Estaba enseguida de mi casa. Era joven, no más de 35 años. Lloraba sin parar, gritaba, se revolcaba y movía sus piernas como si estuviera pedaleando. Las manos se cogían un lado de la cara. “Señor, señor, me duele mucho esta muela, haga algo, quíteme este dolor”, decía en lamentos el pobre hombre. La esposa del señor entró, sacó una bolsa de hielo envuelta en una toalla y se la puso en la cara, mientras le suministraba una pasta para el dolor. El hombre se apretaba el hielo contra la mandíbula, pero no cesaba de llorar. Se me rompía el alma. Llamamos una ambulancia y no vinieron. Acudimos a varios amigos odontólogos, y tampoco. Era domingo. Los vecinos salieron, con cara de misericordia y de pesar, pero impotentes. Llamamos a la Policía y al cabo de 15 minutos apareció una patrulla. El muchacho se asustó. El hielo y la pasta habían obrado algo. Los agentes le pidieron que se parara y se fuera caminando hasta el hospital, que ellos lo acompañaban. Estaba a unas 20 cuadras. Lo vimos incorporarse, con el hielo envuelto en la toalla apretándose en su cara, con la cabeza echada para un lado, la espalda al descubierto, con la delgadez de un hombre que lleva muchos días sin comer, a pata limpia, convertido en un nazareno que lleva su cruz a cuestas. Me partía el alma.

Hoy me pregunto si este pobre muchacho llegó al hospital. Si de verdad los policías lo llevaron al centro asistencial. Si en el hospital lo atendieron, a pesar de su pelo revuelto y cochino, de su olor nauseabundo, de sus patas hinchadas por la calentura del pavimento, de su aspecto total de indigente. ¿Cuántas personas de esta condición hay en Armenia? Un poco más de 1.000, dicen las estadísticas. Y, aunque no lo creamos, casi todas con dolores, de muelas, por supuesto, porque carecen de posibilidades de higiene, pero también con otros padecimientos, no solo físicos, sino también espirituales. Y nosotros, los ciudadanos de ‘bien’, practicando la indiferencia.
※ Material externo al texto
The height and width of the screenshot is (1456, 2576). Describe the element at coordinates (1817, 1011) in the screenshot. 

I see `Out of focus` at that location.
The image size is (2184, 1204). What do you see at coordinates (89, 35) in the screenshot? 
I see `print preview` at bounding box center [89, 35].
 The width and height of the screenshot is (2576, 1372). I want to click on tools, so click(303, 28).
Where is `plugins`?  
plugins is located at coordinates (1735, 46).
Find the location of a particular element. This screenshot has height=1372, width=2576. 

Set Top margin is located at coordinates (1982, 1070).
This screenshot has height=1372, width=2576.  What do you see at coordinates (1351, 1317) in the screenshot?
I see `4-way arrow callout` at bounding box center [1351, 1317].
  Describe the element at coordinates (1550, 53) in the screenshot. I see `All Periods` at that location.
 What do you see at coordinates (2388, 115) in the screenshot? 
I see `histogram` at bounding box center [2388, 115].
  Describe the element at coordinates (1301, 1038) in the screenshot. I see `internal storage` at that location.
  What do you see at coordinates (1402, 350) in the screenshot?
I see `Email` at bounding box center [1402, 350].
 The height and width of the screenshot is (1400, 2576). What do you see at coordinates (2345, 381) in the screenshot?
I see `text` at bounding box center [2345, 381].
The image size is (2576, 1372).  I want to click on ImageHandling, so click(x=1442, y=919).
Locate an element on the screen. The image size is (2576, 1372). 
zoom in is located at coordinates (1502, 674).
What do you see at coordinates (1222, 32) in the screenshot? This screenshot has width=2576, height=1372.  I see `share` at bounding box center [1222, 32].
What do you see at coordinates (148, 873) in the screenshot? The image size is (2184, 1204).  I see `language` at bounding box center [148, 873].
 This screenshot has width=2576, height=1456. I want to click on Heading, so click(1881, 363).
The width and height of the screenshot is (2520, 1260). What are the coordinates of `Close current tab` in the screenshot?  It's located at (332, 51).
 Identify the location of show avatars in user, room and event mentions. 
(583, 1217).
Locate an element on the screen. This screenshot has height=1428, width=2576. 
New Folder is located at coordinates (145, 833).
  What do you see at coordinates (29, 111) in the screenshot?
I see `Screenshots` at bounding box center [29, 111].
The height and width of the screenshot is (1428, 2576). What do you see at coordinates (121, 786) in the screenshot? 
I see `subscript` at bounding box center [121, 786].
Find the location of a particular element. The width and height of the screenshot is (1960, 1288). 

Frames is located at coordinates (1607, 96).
Qué impotencia tan grande sabernos seres humanos sin poder intervenir para corregir esta desigualdad social que nos agobia. En cada esquina un hombre o, a veces, una mujer tirada, entre cartones, dormidos por la droga y el hambre, y muchos soportando dolores inclementes como el hombre de la muela.

¿Cuándo vendrá un colombiano que sienta el dolor de muela del vecino, que le parta el alma y le carcoma la conciencia para que, desde su posición privilegiada, pueda extraer no solo la muela sino la infección que nos corroe?